At Big Squirrel we believe that “cracking the nut”  for your brand is based on talking to people. It’s about spending time with consumers in the environments where they live, breathe and interact with your category, your competitors and your brand. It involves revealing truths that lie beneath the surface of what someone says, getting to the heart of what they really mean.

We don’t come to the table with a hypothesis, assumption or guided questions that manipulate responses. Instead, we engage in meaningful conversation with you and your consumers to develop a deep understanding of the challenges your brand faces. We then reach into our bag of tools and ask probing questions that inspire people to thoughtfully consider their own reality in new ways. We observe the unscripted product and brand interactions people have in real-time, in real life settings.

To truly gain a competitive advantage for your brand, you must push hard to get beneath the surface. We look for patterns that identify what unites people–no matter their lifestyle or demographics. We identify what is trending and what driving these trends, taking into account how these findings and insights translate across cultures, whether it is Atlanta, Georgia or Tbilisi, Georgia.

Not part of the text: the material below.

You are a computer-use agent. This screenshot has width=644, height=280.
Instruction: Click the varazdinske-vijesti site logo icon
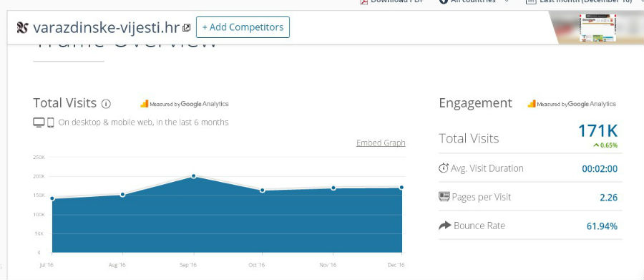pos(23,27)
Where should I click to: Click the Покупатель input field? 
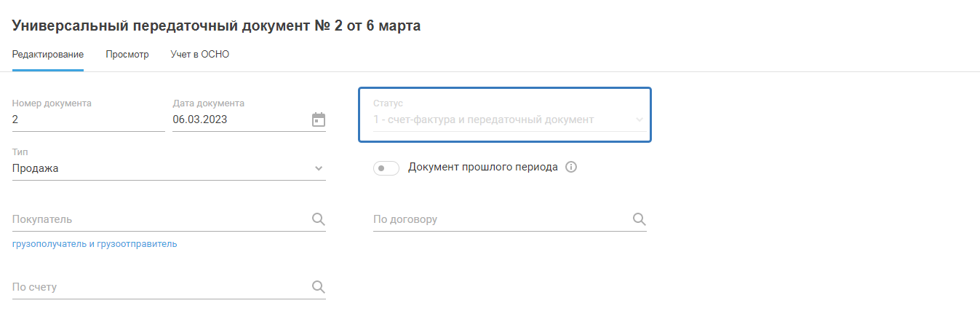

Brands who come to Big Squirrel aren’t looking to get more data on their consumer or product experience. They’re not trying to gauge brand loyalty to complete a report. Our clients are looking to master the understanding of their market to create a deeper impact across the entire brand. Ultimately, action must be taken from the results of our research, so we focus on identifying how to create deeper connections and more meaningful relationships with people.

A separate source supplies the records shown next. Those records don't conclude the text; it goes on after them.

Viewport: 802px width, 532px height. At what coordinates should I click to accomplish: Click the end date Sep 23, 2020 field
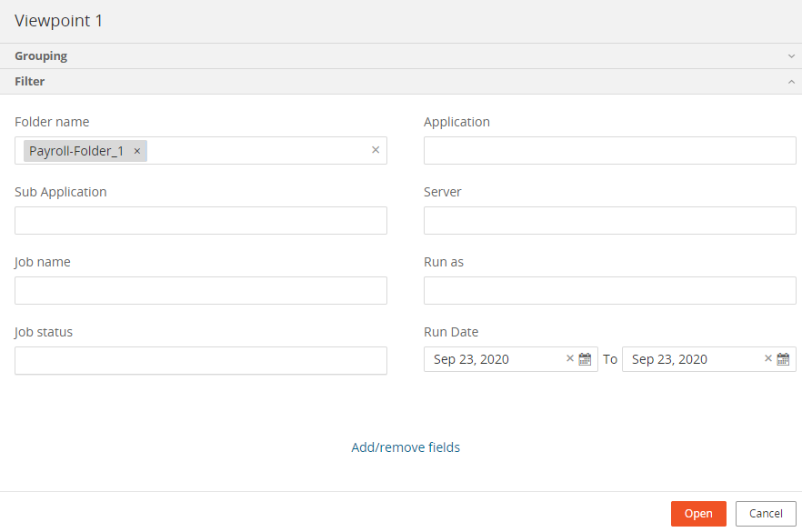pos(691,359)
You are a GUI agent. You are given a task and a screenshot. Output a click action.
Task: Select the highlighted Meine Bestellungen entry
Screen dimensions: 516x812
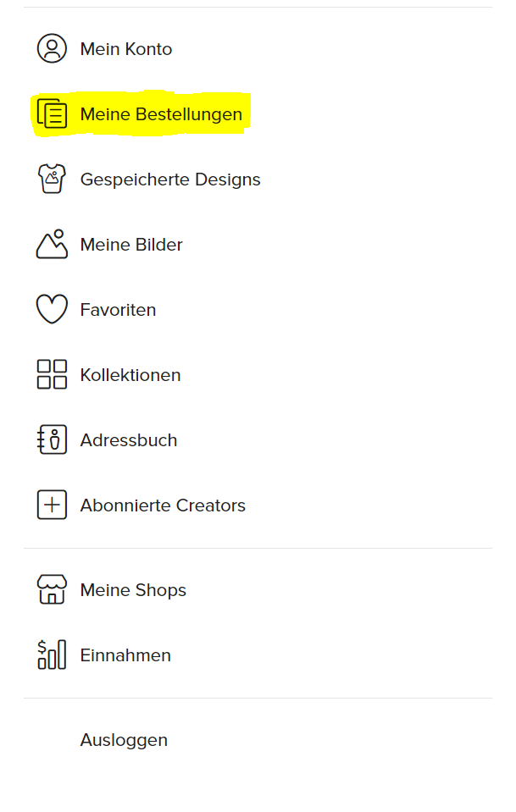[x=161, y=114]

Our projects are designed to use a proven ethnographic approach to move brands closer to their consumers. Taking a deep look at your brand through the lens of a qualitative approach might look something like this:

Industry at Large

  • Who is innovating in the industry?
  • What larger global trends may affect your industry positively or negatively either in the immediate future or in the long-term?
  • What category conventions can you challenge and change?
  • Are their cultural, regional or national issues on the horizon that could have a major impact on your company?
  • What can you learn from other brands outside your category?
  • What does it take to be a thought-leader in your industry?

Target Market

  • What is the personal effect your product or service provides?
  • How does your loyal consumer perceive your brand? How is this different from other consumers?
  • What are the triggers that motivate consumers to engage with your brand? What are the hurdles that prevent engagement?
  • Will your brand equity translate to a new generation of people or will your marketing message need revision?
  • Are your marketing messages effective across the entirety of your brand footprint?
  • How are influencers eroding your brand position?
  • Is your target market changing?
  • Is you brand promise still relevant to your most loyal buyer?
  • Outside your category, who is doing the best job reaching this target market and what are they doing?


  • Who do your consumers perceive as your actual competitor(s)?
  • Is there a dominant competitor in your market?
  • How does your company deliver your solution to the target market differently than your competitors?
  • Is another company or approach to what you provide currently disrupting your established flow of consumers?

When the numbers aren’t enough, we’re ready to go deeper. Here’s how we’ve moved beyond the numbers to reveal intimate and personal stories that demonstrate how to better connect people to brands:

The Rush to Plus

The Rush to Plus

Lately it seems like everyone is jumping on the plus sized bandwagon. With mainstream clothing brands like JCrew expanding the sizes they carry in store (and posting apologetic notes about it) to mid-market brands like Target creating their own plus line of clothing, brands and retailers of all kinds are trying to clue in to the needs of a dramatically underserved market. Since plus apparel is a rapidly growing area of retail — US sales of plus apparel rose 6% in 2016! —  it’s no wonder that brands and companies want to get in on the money to be made — and fast! But meeting the needs of plus women will be about more than just making clothes in her size.

Based on our research and work with plus women, we predict brands playing in and entering this market will face two key challenges: culture and consumer.

CHALLENGE #1: Culture is slow to change.

One of the biggest challenges facing brands entering the plus market is that culture hasn’t quite caught up. Plus women are acutely aware of the differences between plus and non-plus. Non-plus sets the standard in retail, fashion, advertising and inspiration. There are a multitude of sources that represent a vast diversity of styles for non-plus women — just flip through any mainstream fashion magazine on any give day. When plus women are featured, it’s “a thing” and there are only a handful of plus models that are considered to appear in mainstream fashion magazines. How many magazines does Ashley Graham have to appear in before she’s recognized for her beauty and not her beauty AND her size?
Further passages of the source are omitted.